▼

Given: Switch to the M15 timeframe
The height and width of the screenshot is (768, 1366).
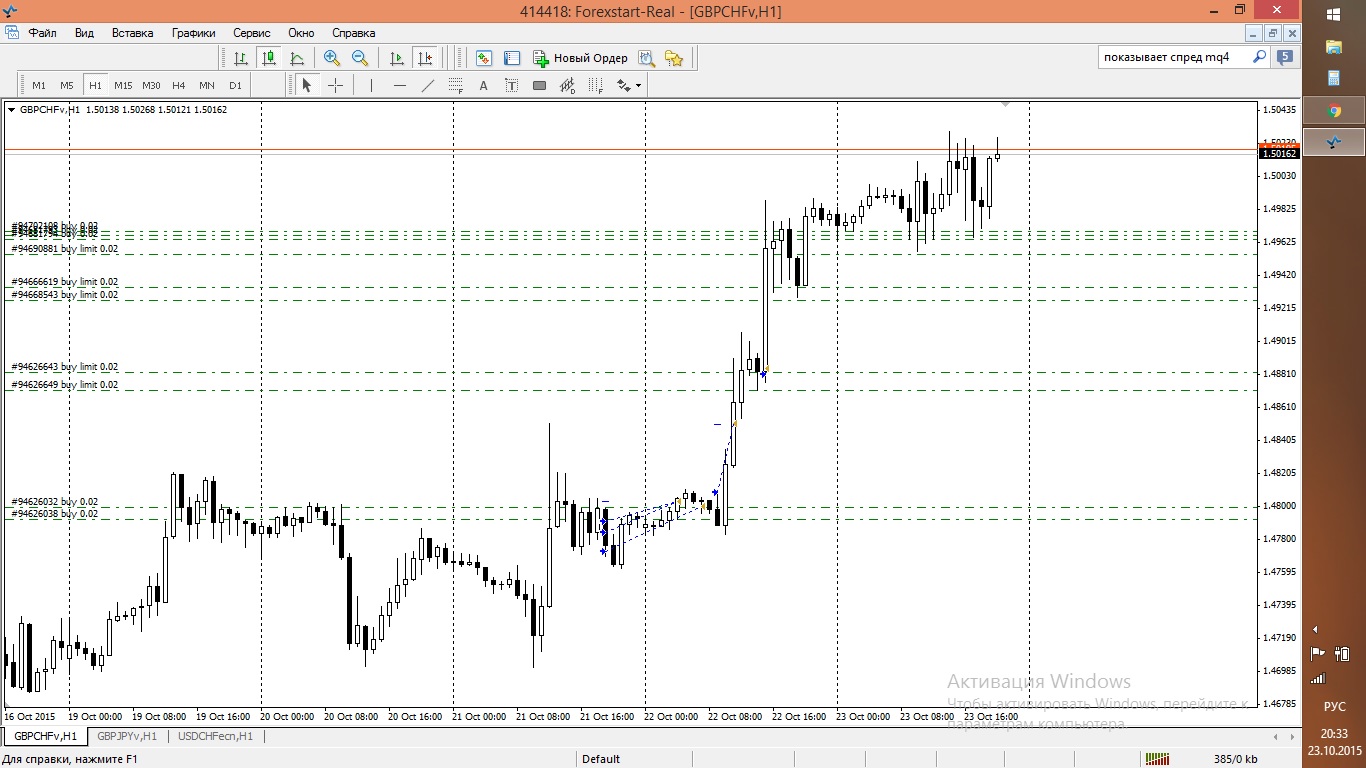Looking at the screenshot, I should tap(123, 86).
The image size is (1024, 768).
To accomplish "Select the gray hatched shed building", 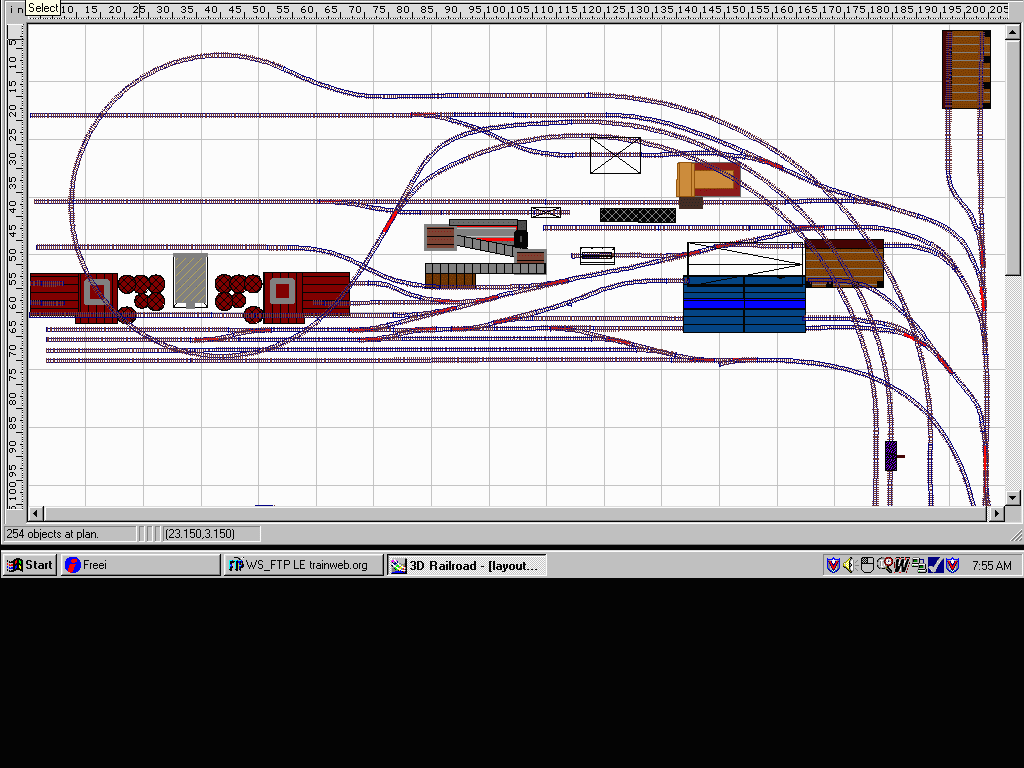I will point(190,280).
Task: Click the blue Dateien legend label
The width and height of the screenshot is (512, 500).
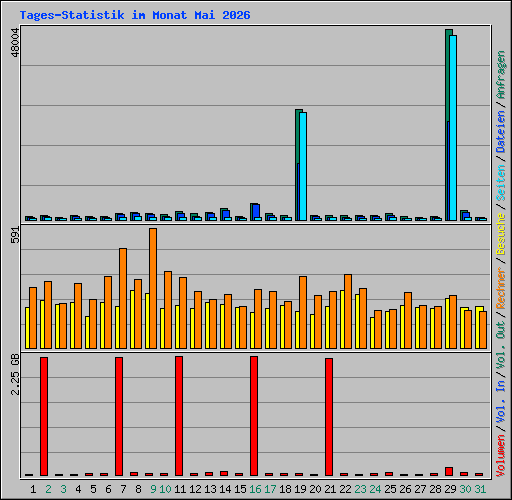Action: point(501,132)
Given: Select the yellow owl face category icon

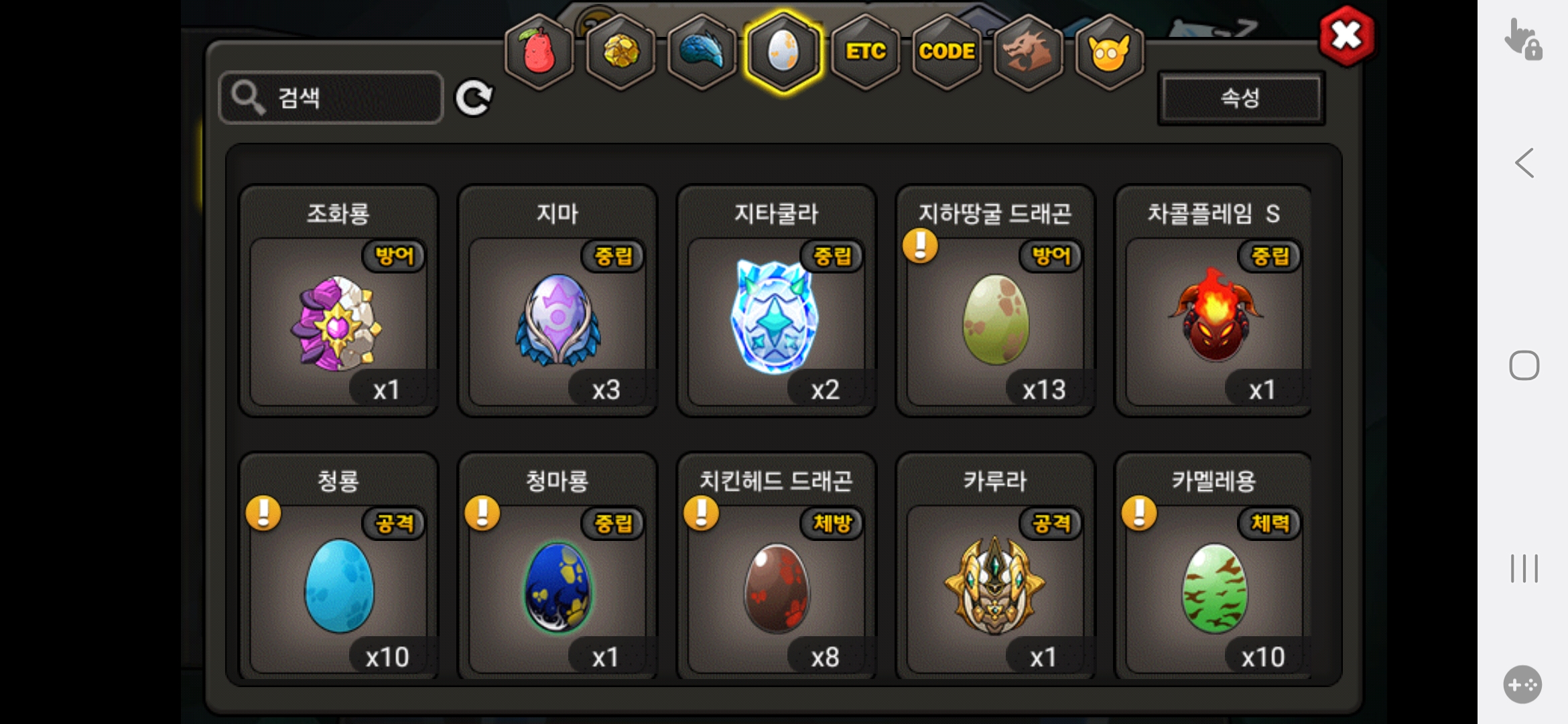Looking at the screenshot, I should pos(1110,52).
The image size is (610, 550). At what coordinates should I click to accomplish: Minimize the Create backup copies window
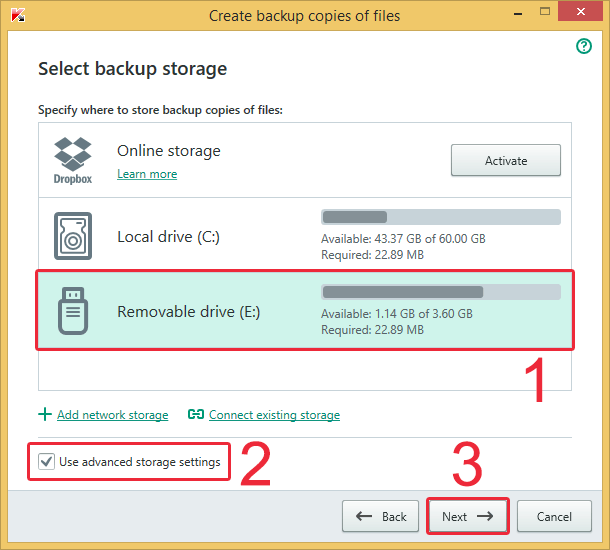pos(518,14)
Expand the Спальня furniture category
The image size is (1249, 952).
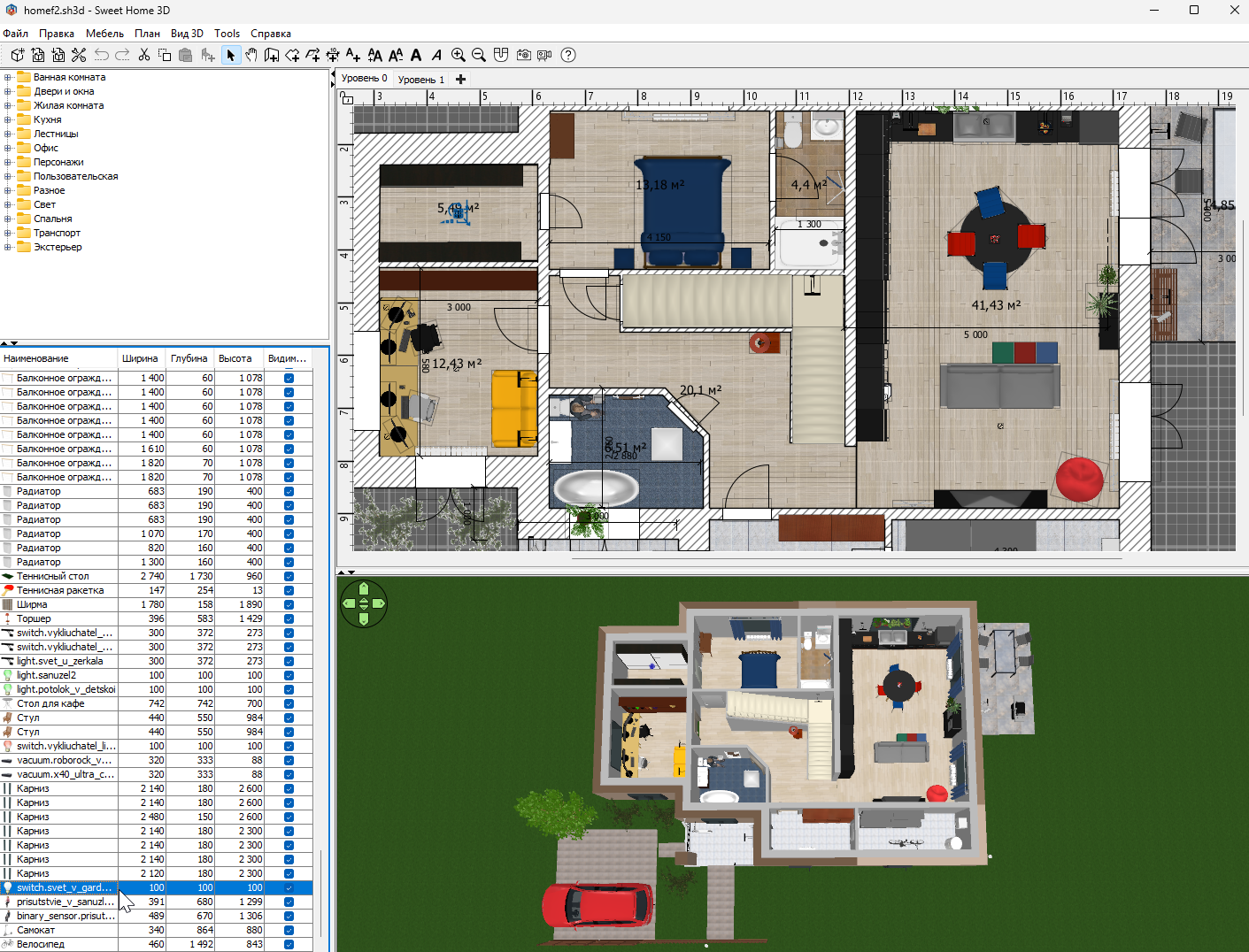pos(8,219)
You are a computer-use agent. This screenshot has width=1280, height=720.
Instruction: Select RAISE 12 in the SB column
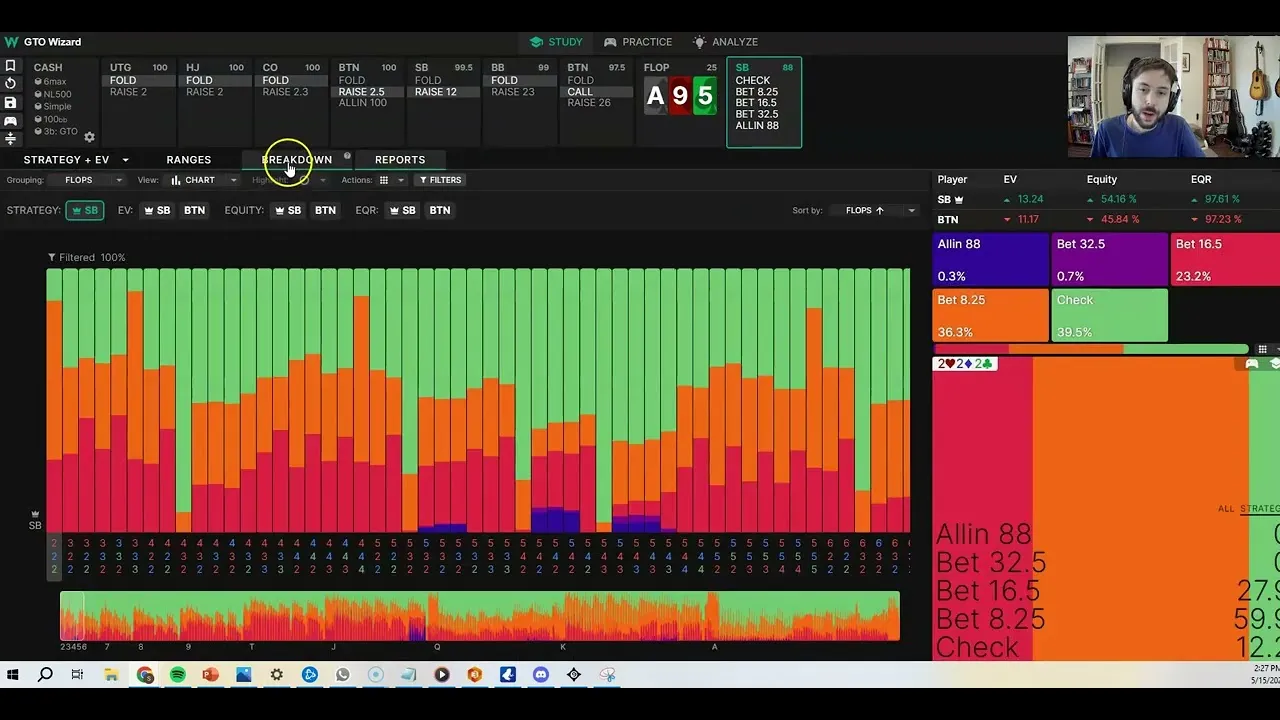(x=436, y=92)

▲

_The request:_ Return the entries word for word, from the line with "Task: Click the blue Dateien legend label" to the line with "Looking at the screenshot, I should pos(1110,52).", both lines included. Leave the pictures out.

_Output below:_
Task: Click the blue Dateien legend label
The width and height of the screenshot is (512, 500).
Action: point(501,132)
Given: Select the yellow owl face category icon

Looking at the screenshot, I should pos(1110,52).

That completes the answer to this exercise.